Никандр Ильич рассердился. Класс никогда таким его не видал.
— Смеяться над словами «идеал», «идея» непозволительно! Лучшие люди русской интеллигенции — мозг и совесть нашего народа — были носителями светлых идей. Народ без мечты, без борьбы и труда за светлое будущее — это скопище отупевших рабов и озверевших собственников… Разрешите, я прочту вам на память строки из романа Льва Толстого «Война и мир»: «…Для того чтобы идти тысячу верст, человеку необходимо думать, что что-то хорошее есть за этими тысячью верстами, нужно представление об обетованной земле для того, чтобы иметь силы двигаться». Впрочем, я несколько отвлекся от прямой темы нашего разговора и стал говорить высокопарно…
Он усмехнулся и, большой, грузный, неловко уселся за свободную парту.
— Итак, за фигурой нашего матроса я вижу движущие силы русского народа к лучшему будущему, к справедливому и разумному общественному устройству. А вот за фигурами курултаевцев или лощеного калединского офицера, извините-с, я ничего не вижу. Конечно, теперь идет жестокая междоусобная борьба, много крови, к великому сожалению… Пороховой дым застилает многим глаза, дурманит иные головы и на той и на другой стороне. Но учитесь глядеть поверх порохового дыма. Надо понять конечные цели того исторического явления, которое мы в обиходе называем «советская власть»…
Дверь открылась, и вошел директор.
— Можно попросить вас выйти ко мне на минутку!
— Пожалуйста! — Никандр Ильич вышел в коридор.
Коля подбежал к двери и чуть-чуть приоткрыл ее.
Послышался раздраженный голос директора:
— А я настаиваю. И скажу почему. Немцы уже на Украине. Они жестоко расправляются с большевиками и их пособниками. Их армия приближается к Крыму. Не будем дразнить гусей! Я прошу вас, голубчик, умерьте ваш пыл! Не надо! Подождем — увидим. Береженого бог бережет. Я не только прошу, я настаиваю как директор.
Никандр Ильич вошел в класс нахмуренный и сказал:
— Пожалуй, пора по домам. Мы и так весьма задержались…
Дома Юра застал гостя: на день приехал наконец комиссар товарищ Семен. Ганна сияла, она обращалась к нему то на «вы», то на «ты», поминутно убегала на кухню и, возвратившись, молча смотрела на него.
Он уже давно выписался из госпиталя и сразу отправился с моряками большого отряда Мокроусова на Дон кончать с белоказаками атамана Каледина. На этот раз черноморцы выставили грозную силу, с артиллерией и бронепоездом.
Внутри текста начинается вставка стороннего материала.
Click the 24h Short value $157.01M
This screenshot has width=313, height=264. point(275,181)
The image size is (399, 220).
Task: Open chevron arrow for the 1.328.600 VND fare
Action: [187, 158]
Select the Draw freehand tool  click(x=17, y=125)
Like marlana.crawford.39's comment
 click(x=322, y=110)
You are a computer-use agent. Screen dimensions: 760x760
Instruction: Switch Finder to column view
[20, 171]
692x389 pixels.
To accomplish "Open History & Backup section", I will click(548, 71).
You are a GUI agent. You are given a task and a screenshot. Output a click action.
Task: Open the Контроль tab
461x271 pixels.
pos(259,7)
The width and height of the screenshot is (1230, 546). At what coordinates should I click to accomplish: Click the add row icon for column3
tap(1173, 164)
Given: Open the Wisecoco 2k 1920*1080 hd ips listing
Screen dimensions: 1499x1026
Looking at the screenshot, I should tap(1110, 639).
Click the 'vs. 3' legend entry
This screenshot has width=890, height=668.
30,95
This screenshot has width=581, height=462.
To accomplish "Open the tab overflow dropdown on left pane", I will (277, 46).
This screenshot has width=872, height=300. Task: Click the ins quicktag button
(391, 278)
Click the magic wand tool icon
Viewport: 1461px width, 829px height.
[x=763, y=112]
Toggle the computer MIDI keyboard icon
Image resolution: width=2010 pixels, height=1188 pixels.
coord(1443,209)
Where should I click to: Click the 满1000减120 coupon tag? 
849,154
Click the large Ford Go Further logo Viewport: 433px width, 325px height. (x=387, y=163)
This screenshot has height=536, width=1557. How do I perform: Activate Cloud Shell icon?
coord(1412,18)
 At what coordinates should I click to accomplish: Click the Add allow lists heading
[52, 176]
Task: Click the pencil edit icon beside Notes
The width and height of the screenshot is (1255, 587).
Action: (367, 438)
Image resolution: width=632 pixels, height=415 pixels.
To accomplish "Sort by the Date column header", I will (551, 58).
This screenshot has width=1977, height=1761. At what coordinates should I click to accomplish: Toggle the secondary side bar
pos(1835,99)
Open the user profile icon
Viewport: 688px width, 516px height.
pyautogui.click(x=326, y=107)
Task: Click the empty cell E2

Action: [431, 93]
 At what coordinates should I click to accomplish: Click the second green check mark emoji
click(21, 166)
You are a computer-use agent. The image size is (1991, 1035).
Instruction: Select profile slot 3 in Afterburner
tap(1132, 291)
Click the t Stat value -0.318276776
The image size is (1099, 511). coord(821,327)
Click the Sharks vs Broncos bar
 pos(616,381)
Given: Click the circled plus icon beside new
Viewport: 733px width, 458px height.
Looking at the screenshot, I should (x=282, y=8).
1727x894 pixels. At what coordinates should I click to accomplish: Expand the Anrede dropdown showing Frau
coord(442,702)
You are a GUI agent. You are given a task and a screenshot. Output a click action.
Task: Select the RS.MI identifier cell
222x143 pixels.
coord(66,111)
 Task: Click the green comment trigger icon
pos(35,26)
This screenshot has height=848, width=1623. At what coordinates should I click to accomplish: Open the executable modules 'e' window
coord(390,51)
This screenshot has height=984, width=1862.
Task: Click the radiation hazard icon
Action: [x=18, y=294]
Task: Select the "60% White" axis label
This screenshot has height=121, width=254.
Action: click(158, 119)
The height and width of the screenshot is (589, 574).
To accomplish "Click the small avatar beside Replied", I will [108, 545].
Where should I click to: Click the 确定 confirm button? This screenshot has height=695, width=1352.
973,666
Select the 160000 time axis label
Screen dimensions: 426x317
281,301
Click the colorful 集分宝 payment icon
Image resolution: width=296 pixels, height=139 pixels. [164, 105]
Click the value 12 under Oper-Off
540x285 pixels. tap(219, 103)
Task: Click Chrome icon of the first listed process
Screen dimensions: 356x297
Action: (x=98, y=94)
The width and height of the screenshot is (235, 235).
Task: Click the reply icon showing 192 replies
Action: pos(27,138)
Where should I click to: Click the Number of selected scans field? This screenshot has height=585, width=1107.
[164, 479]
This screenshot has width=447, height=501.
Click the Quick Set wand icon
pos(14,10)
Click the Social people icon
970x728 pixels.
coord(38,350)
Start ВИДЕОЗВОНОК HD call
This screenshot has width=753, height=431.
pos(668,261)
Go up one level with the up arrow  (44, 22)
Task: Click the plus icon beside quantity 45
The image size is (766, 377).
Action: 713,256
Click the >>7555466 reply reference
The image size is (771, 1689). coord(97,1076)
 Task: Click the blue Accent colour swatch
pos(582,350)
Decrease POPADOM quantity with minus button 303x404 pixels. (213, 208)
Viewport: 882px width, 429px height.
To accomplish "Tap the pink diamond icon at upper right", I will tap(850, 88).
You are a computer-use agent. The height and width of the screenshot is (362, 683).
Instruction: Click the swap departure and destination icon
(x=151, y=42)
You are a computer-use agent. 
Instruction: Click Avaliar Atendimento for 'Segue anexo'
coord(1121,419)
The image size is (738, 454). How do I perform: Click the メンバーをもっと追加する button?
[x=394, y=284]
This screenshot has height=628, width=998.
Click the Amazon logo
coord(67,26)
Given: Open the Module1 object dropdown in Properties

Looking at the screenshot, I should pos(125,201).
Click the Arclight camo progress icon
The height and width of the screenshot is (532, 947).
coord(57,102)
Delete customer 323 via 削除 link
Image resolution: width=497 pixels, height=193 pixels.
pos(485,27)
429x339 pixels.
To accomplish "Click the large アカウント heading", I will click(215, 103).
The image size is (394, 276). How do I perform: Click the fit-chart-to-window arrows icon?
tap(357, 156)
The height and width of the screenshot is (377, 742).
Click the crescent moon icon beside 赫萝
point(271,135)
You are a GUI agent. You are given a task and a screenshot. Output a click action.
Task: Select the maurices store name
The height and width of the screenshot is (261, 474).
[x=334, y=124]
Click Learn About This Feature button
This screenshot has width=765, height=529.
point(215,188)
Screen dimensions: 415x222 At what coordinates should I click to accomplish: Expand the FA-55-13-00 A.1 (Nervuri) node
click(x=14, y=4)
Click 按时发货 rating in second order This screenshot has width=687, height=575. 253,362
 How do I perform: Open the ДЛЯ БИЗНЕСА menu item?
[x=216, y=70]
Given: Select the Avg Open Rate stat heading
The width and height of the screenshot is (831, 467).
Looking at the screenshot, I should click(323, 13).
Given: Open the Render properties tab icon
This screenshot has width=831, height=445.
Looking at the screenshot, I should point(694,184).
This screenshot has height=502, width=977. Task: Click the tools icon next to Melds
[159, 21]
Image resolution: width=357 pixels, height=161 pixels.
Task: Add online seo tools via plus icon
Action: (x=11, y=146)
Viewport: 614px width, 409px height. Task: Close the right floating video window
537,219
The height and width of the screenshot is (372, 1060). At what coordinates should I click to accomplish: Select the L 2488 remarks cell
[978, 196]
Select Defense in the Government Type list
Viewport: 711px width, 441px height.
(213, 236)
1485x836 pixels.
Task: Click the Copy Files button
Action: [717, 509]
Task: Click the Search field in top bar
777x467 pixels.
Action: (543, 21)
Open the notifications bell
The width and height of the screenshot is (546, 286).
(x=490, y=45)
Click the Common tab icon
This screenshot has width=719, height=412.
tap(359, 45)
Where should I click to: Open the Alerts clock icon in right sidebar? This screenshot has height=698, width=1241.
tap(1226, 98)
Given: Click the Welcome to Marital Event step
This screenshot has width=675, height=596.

Семен был комиссаром артиллеристов. Калединцев разгромили вчистую, вдребезги. Юра подумал, как обрадуется матрос дядя Ваня. Семен с восторгом говорил о Мокроусове, боевом командире революционных моряков. Балтийский матрос, он еще при царизме стал большевиком, бежал из плавучей тюрьмы, вел подпольную революционную работу.
Покончив с Калединым, отряд вернулся в Севастополь. И теперь Семен собирается под Херсон и Николаев. Немцы движутся с Украины…
— Как из орлиного гнезда, разлетаются из Севастополя в разные стороны революционные черноморцы, чтобы выклевать глаза гадам контрреволюции! — Семен говорил очень красиво. Юре нравилось.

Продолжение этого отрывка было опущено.